■ Exercise details: For the data below, transcribe the part that opens with the line containing "The height and" and closes with the line containing "You are a GUI", exactly and with no pictures.

■ Data excerpts:

#####

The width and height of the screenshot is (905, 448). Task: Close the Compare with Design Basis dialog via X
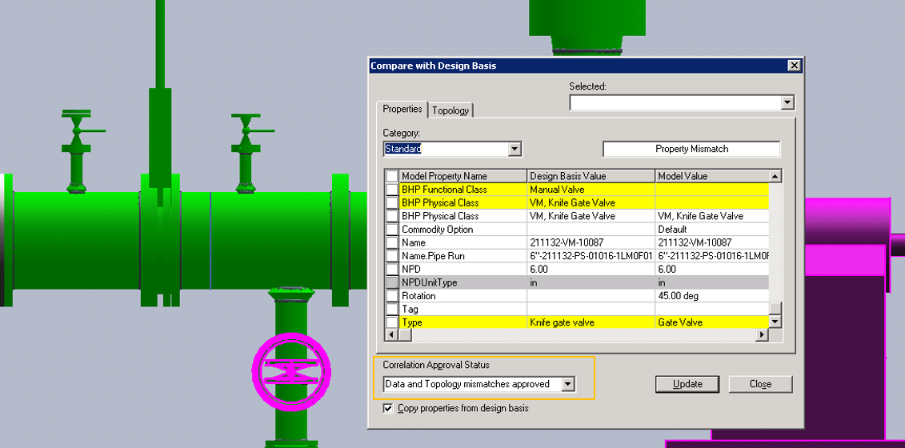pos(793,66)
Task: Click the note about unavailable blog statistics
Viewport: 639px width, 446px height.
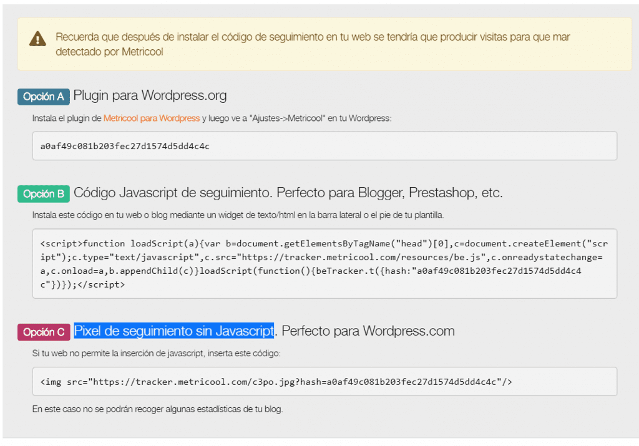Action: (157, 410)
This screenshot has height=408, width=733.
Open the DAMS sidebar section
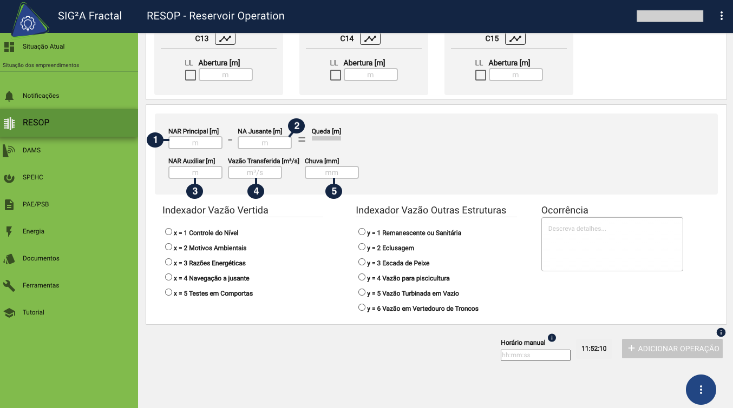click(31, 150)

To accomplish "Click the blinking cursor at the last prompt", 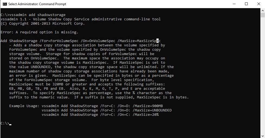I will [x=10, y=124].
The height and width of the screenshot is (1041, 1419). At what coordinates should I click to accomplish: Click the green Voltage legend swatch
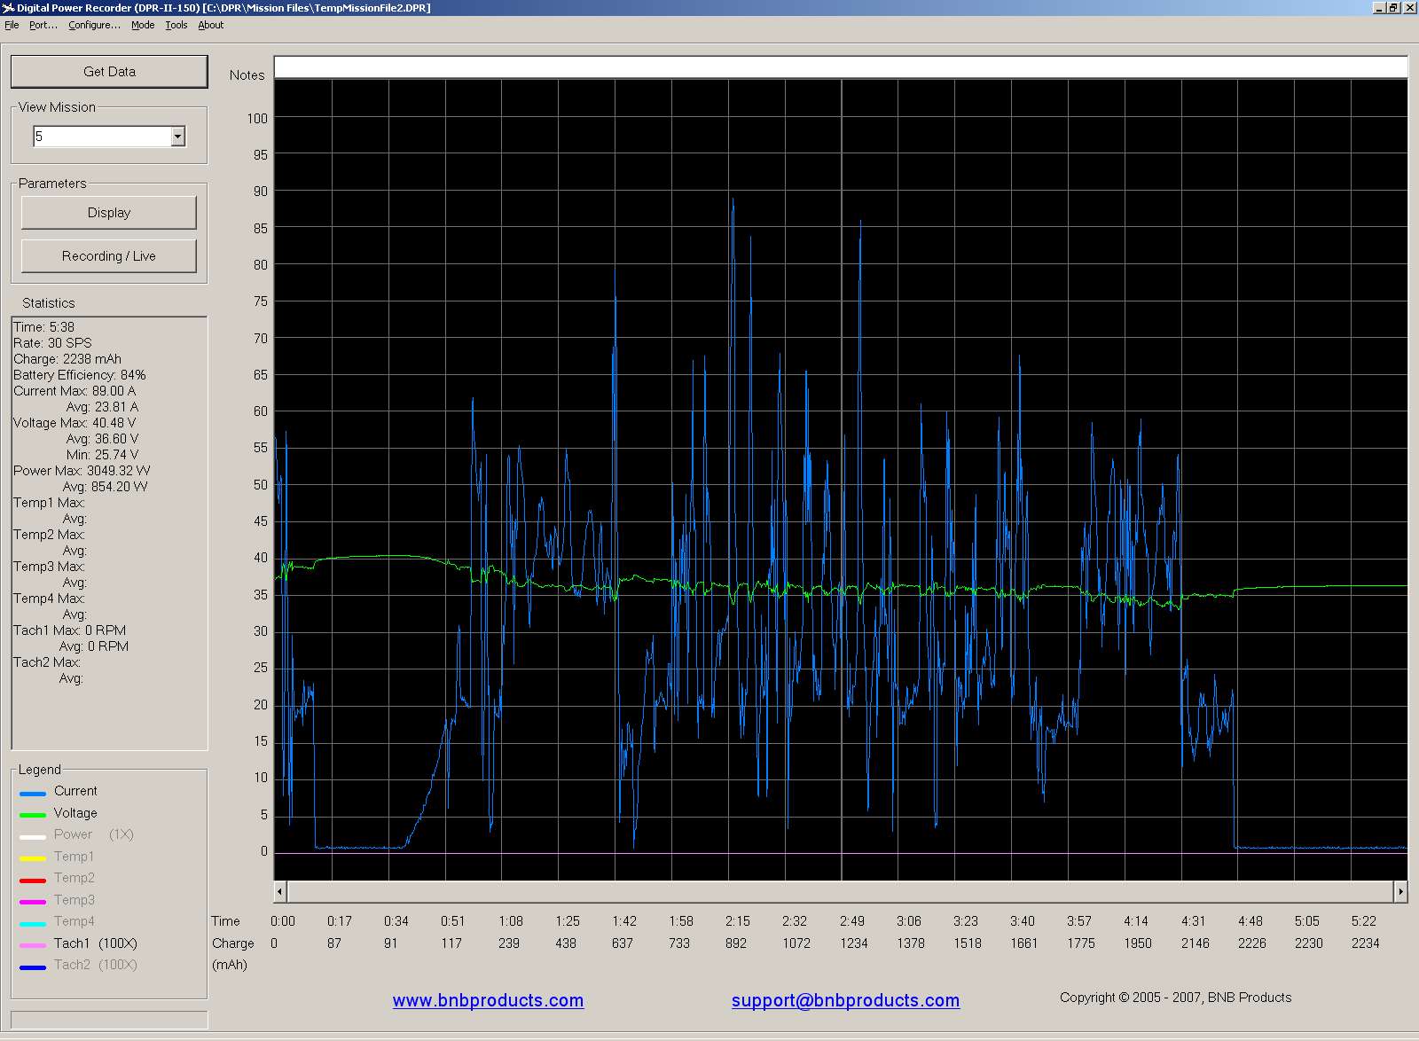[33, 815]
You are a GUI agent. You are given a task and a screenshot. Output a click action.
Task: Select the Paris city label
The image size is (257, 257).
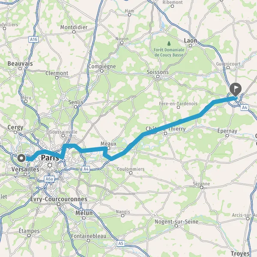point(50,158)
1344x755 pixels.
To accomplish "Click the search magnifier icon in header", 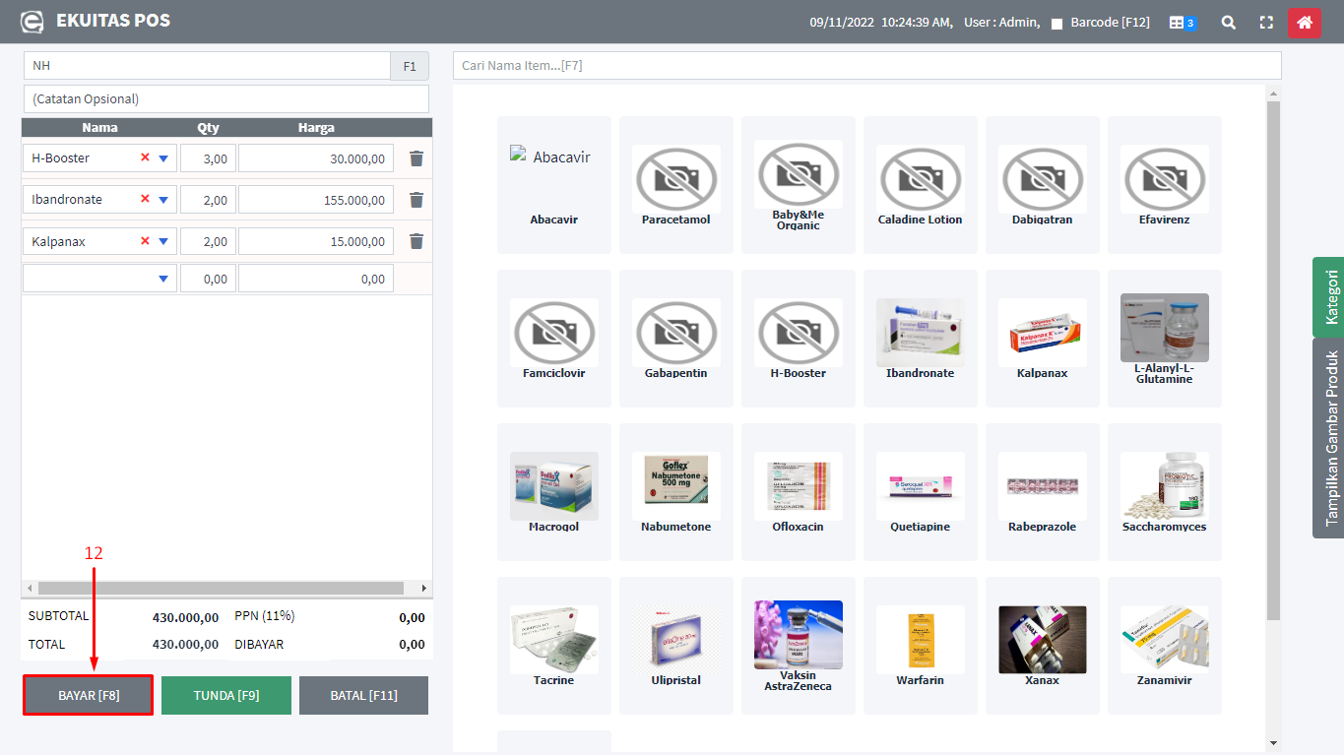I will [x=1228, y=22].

#####

■ Exercise response:
The height and width of the screenshot is (1041, 1419). At what coordinates should I click to accomplish: Click the green Voltage legend swatch
[33, 815]
You are a GUI agent. You are given a task and a screenshot. Output a click action.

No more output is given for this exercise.